- Born: Malaysia
- Education: BSc (Hons) Manchester University, PhD Chemistry, Leicester University
- Occupation: Professional company director
- Known for: Chair Bushfire & Natural Hazards CRC & Antarctic Science Foundation & President of the Australian Academy of Technology and Engineering
- Title: Dr

= Katherine Woodthorpe =

Australian company director, president and chair

Katherine Lesley Woodthorpe is an Australian chair and company director, and Fellow of the Australian Academy of Technology and Engineering, and fellow of the Australian Institute of Company Directors. She has also been chair of the Cooperative Research Centre (CRC) for Bushfire and Natural Hazards, chair of Antarctic Climate and Ecosystems CRC, as well as Chair of National Climate Science Advisory Committee.

== Early life and career ==
Woodthorpe was born in Malaysia and grew up in Hong Kong. She obtained a honours degree in chemistry, at the University of Manchester Institute of Science and Technology, then a PhD in chemistry from the University of Leicester. She worked in Western Australia, and then Europe, as well as selling medical products in Western Australia. She was employed in her role in Western Australia during a time when women were 'discriminated against', and not allowed to work underground nor drink with their colleagues. She has one son. She has served on the board of the Olivia Newton-John Cancer Research Institute, as well as charing the Hearing CRC, and the tech start-up Fishburners.

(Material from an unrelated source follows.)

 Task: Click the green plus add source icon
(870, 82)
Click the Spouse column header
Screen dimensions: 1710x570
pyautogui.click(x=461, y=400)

Woodthorpe was the Chief Executive of AVCAL, which is the Australian Private Equity and Venture Capital Association. She has worked in private equity and insurance sectors, as well as technology, healthcare and mining industries. She is also a fellow of the Australian Institute of Company Directors.

In 2022 she became the first woman appointed President of the Australian Academy of Technological Sciences and Engineering.

== Gender equity ==
Upon being awarded the Order of Australia, Woodthorpe commented on the role of women in STEM in Australia,

"I hope [receiving this honor] encourages more nominations of women in science and business worlds as there are so many more important contributions going unrecognized".

She has argued that more women are required to be appointed to leadership roles, and specifically, chairing roles, which will allow diverse thinking 'otherwise group think sets in'

Woodthorpe has a syndicate within the organisation "Women in Boards" named after her. She has also been a panelist on an event discussing gender within science, addressing the chronic under-representation and loss of female talent in the scientific workforce, on 'Gender Balance in Science", hosted at ANU.

== Media ==
Woodthorpe has been active on both radio and print media.

In 2018, she said that company directors were being urged by investors to act on climate change. She argued that companies which have infrastructure in coastal areas with risks of climate related events had special interest in acting on climate change.

"In other countries climate change is not a political… and it is disappointing that it is not [given the same support] in Australia."

Woodthorpe has discussed the need for evidence and decisions based on facts, and evidence, particularly in relation to vaccines. She discussed the cuts to funding for science research, arguing that the science cuts will hold back the Australian economy.

== Prizes honours and awards ==
- 2011 – Honorary PhD, UTS.
- 2013 – Australian Financial Review's 100 women of influence.
- 2015 – Fellow of the Australian Academy of Technology and Engineering.
- 2017 – Officer of the Order of Australia.
- 2021 – National Press Club, Ralph Slatyer Address on Science and Technology.